Flashlightmaster2021

Newly Enlightened
Joined
Oct 18, 2021
Messages
78
Location
USA
I recently purchased this flashlight from Harbor Freight. It is an excellent flashlight for the money. It has both a "HIGH" setting, as well as a "LOW" setting. And it also has a, "SOS Strobe" setting. It is extremely bright and well made.

The only "problem" is, it takes 12, AA batteries in a removable pack. It could have been easier, (and possibly cheaper), if it had been designed to take 3 or 4 "C Cell" batteries. Or even multiple, "D Cells".

Does anyone know what is the purpose is of having so many smaller AA Cells? I would think it would last longer with the larger cells. Or is it a voltage issue of some type? Thanks in advance.

to make you spend more money $$$$$??????
 

billt460

Newly Enlightened
Joined
Oct 27, 2022
Messages
2
Location
Lake Havasu City, Arizona
I have since purchased this flashlight as well. It has a 4 cell AA power pack. It offers 3 settings. "HIGH", "MEDIUM", and "LOW". And it is quite bright on it's highest setting. It's a nice flashlight for the money.

A bit off topic, but which Alkaline AA Batteries do you guys find to be the best as far as not leaking? I ask because last year I purchased a "72 Pack", of Ray-O-Vac AA's at Lowe's, and within 4 months over half of them started leaking right in the container they were packaged in. A white crumbly powder started emerging from the ends of the cells.

→ COLLECTED MATERIAL:

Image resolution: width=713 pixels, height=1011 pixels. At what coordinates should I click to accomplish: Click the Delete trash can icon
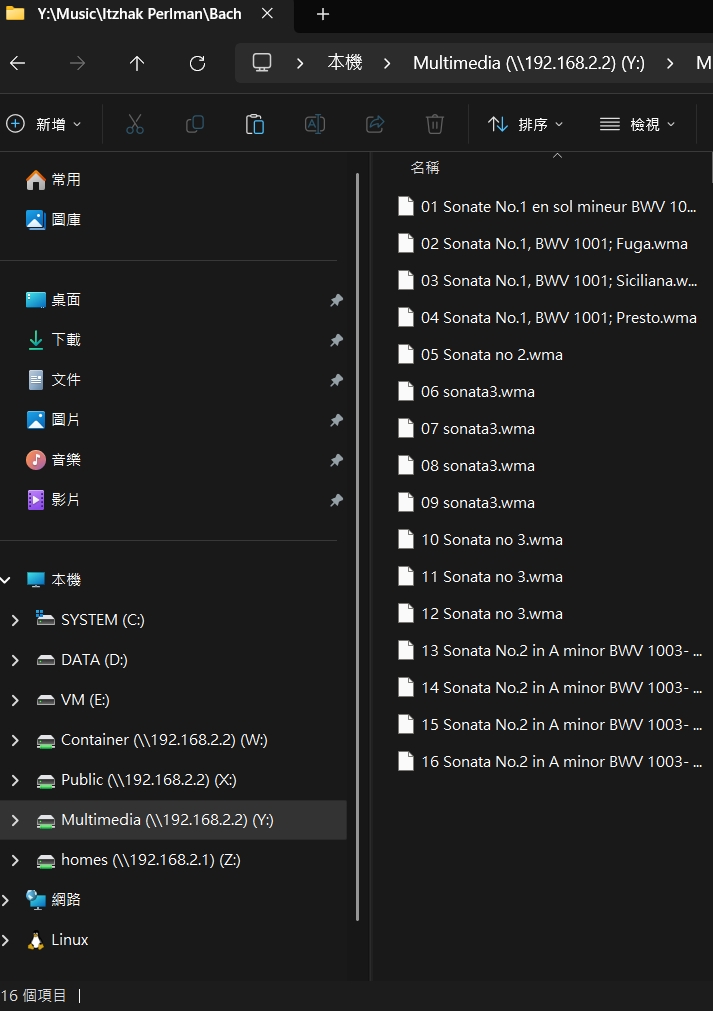click(x=435, y=124)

→ PARTS OF THE EXERCISE:
• a. According to the forum thread, what size and number of batteries does the first poster's flashlight take?
• b. Rewrite the forum thread from "A bit off topic, but" up to and including "of the cells.", replacing "container" with "package".
• c. In the forum thread, list every setting that the first poster says their flashlight has.

→ RESULTS FOR EACH TASK:
• a. It takes 12 AA batteries in a removable pack.

• b.
A bit off topic, but which Alkaline AA Batteries do you guys find to be the best as far as not leaking? I ask because last year I purchased a "72 Pack", of Ray-O-Vac AA's at Lowe's, and within 4 months over half of them started leaking right in the package they were packaged in. A white crumbly powder started emerging from the ends of the cells.

• c. HIGH, LOW, SOS Strobe